Saved entries:
>>>

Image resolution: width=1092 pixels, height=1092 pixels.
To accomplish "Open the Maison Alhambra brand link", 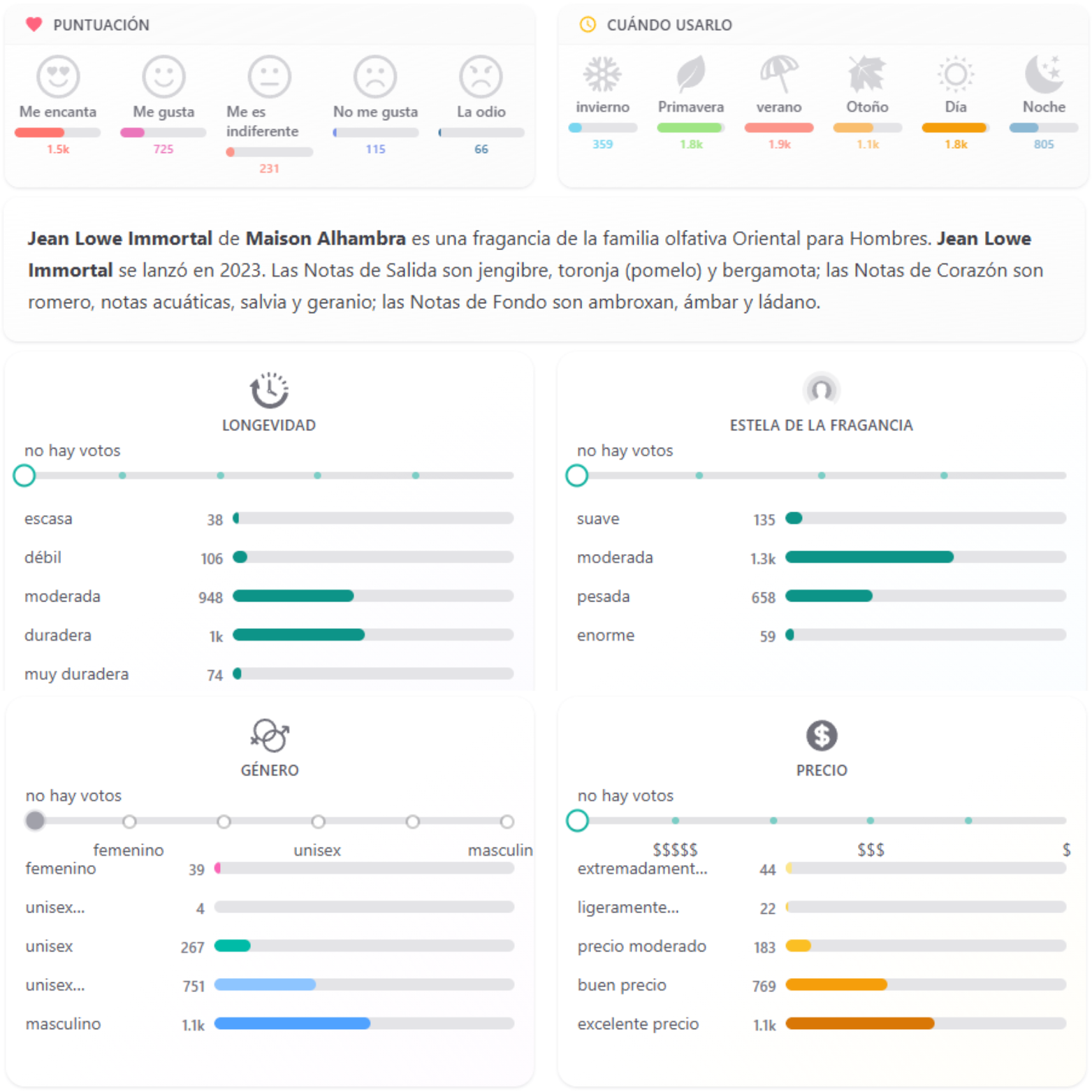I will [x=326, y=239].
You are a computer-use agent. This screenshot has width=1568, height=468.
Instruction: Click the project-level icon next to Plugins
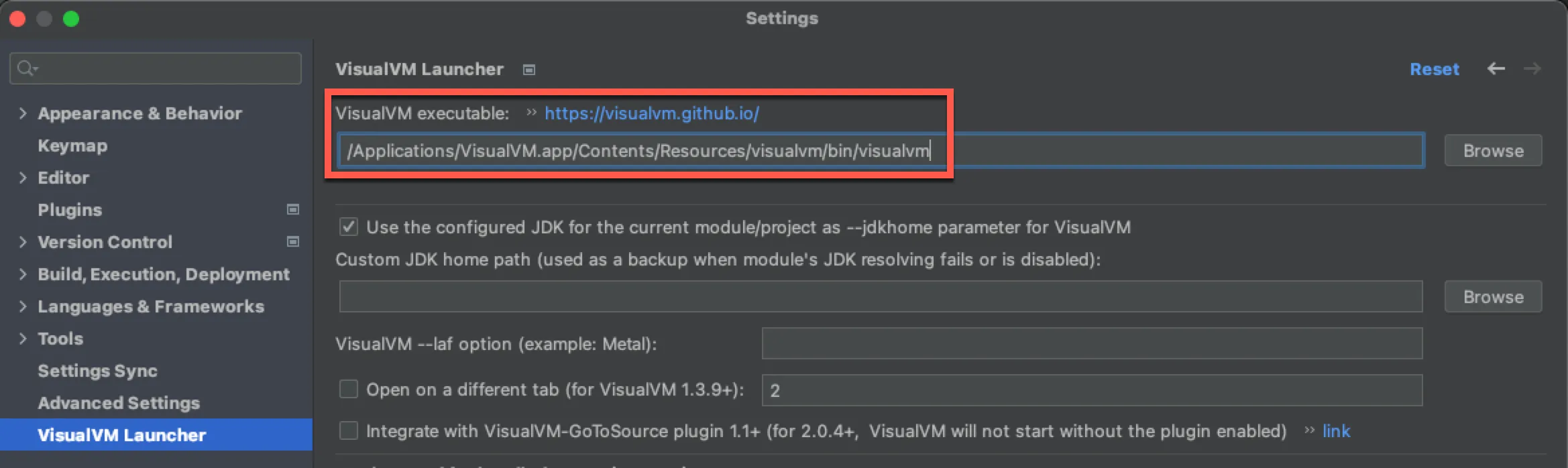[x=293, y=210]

<<<

## Exercise prompt
Please gather every line of the material above that contains the string "width". Case counts.

## Reply
Image resolution: width=1092 pixels, height=1092 pixels.
You are a computer-use agent. This screenshot has width=1568, height=468.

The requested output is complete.